Answer these questions about the blog post below, numbering each answer to match.
1. In what section of the email account was the letter found?
2. At what hour does the elven princess walk on the moonlit beach?
3. Who is the only person she is good at being true to?

## Text provided:
- - - - - - -
Sunday, February 27, 2005

The Elven Princess

Against my better judgement i share this letter i wrote (o.k., it's an email) back when i was soooo emo it hurt (of course). I just love the way it is written. This is one of the high points in my flowery writing career (discovered this today in the "drafts" section of my email. i edited the names out...i have SOME discretion!).

"How I Have Been

The elven princess has been her same ol fucked up self, kissing boys then saying she did not, walking on a moonlit beach at three in the morning afetr nick cave (swoon), wrapped in a wool blanket and feeling her heart blossoming pain and confusion in her throat.
She has been wishing she was unwanted by all but herself, since that's the only person she is good at being true to.
***** is in love with her and so is *****. She loves them both in different ways, but not enough to be with either right now.She hurts someone each times she moves. Hearts break when she twists her spine.
- - - - - - -
## Material provided:
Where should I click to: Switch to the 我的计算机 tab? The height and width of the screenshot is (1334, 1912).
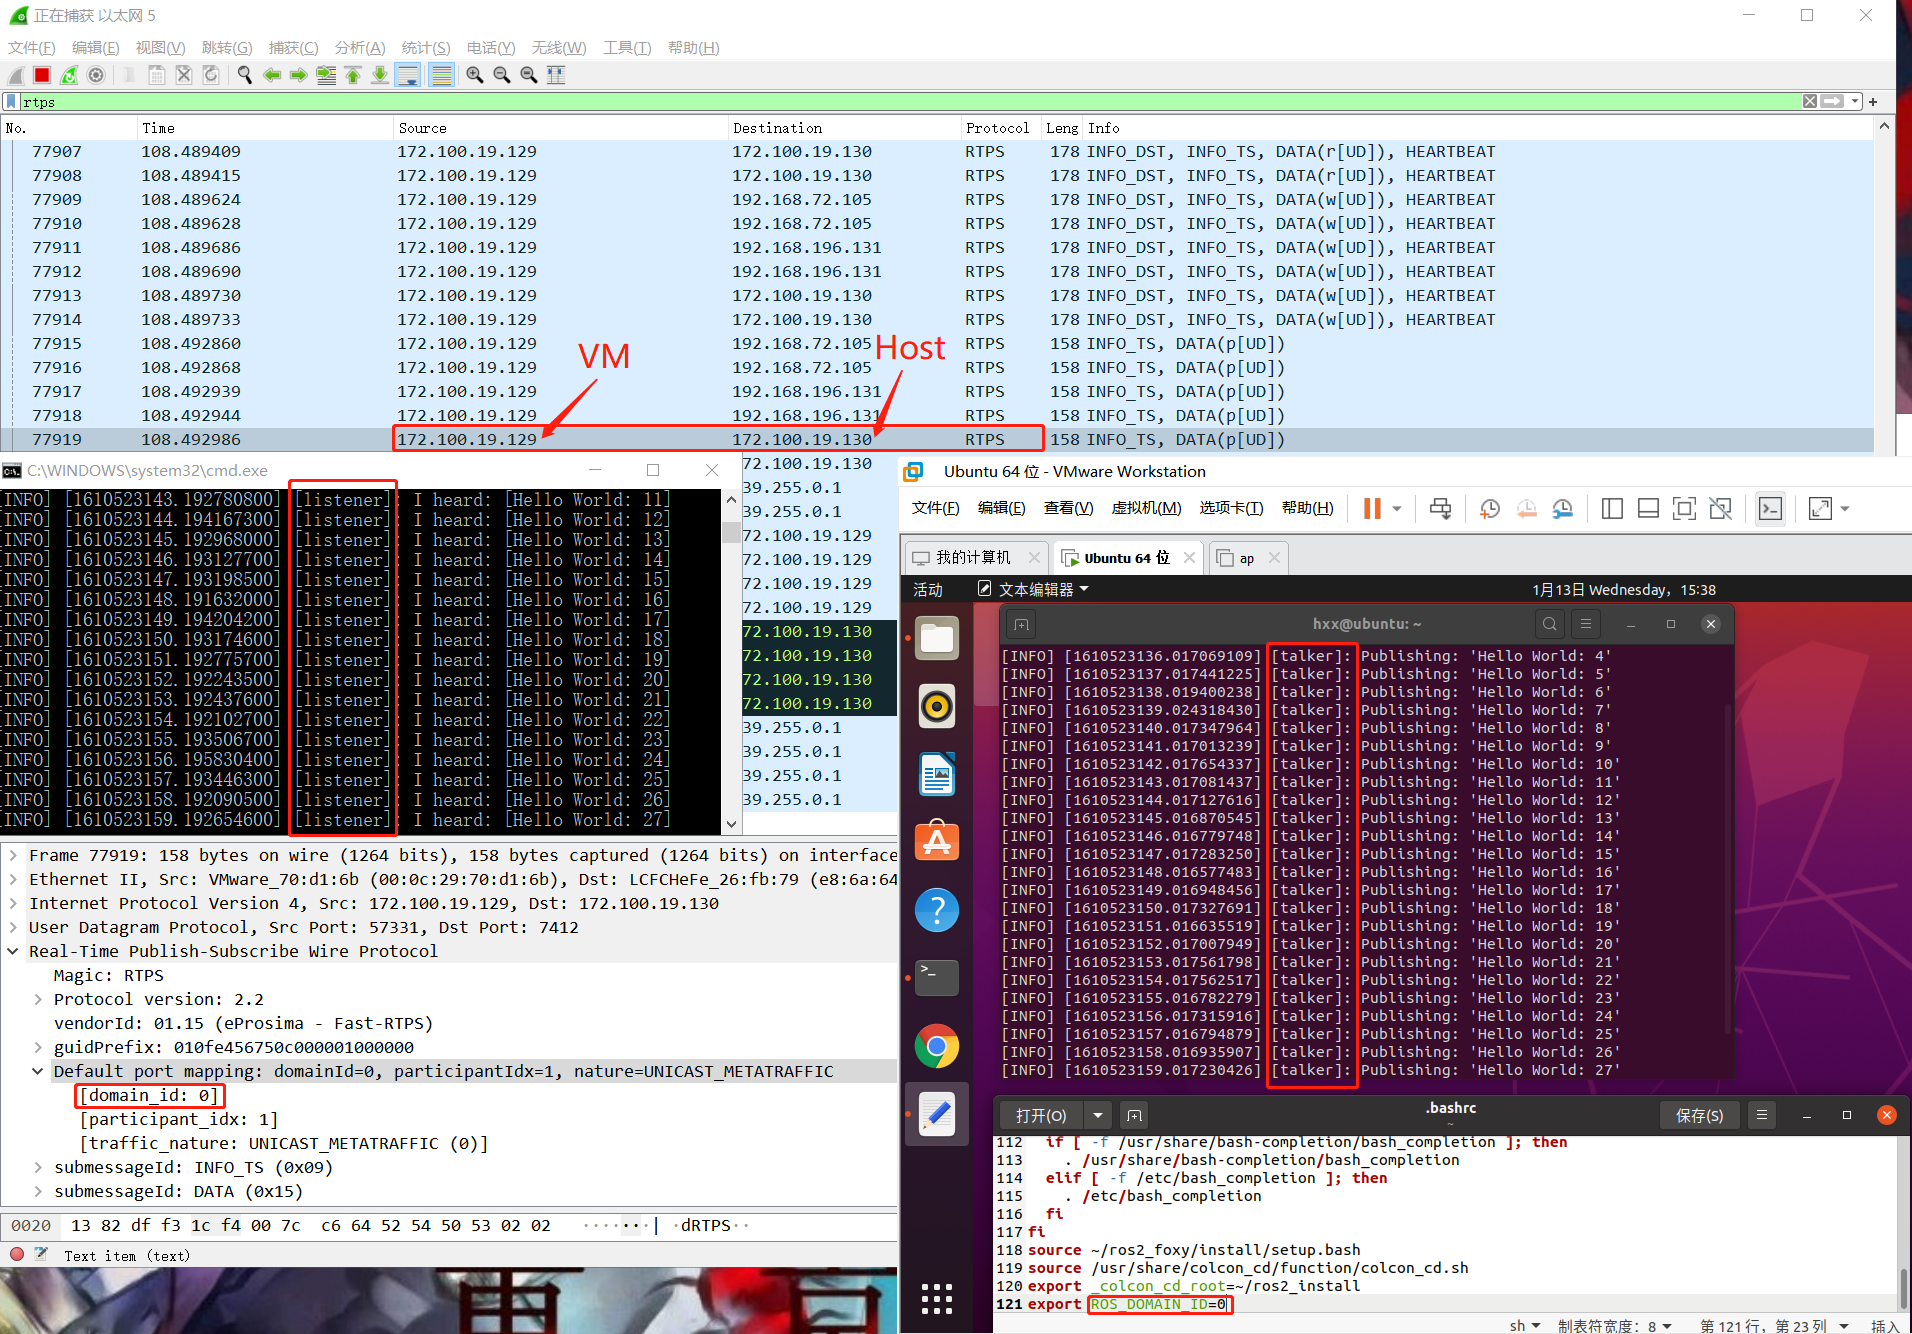(x=975, y=557)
- - - - - - -
## Solution to the exercise:
1. The "drafts" section.
2. Three in the morning.
3. Herself.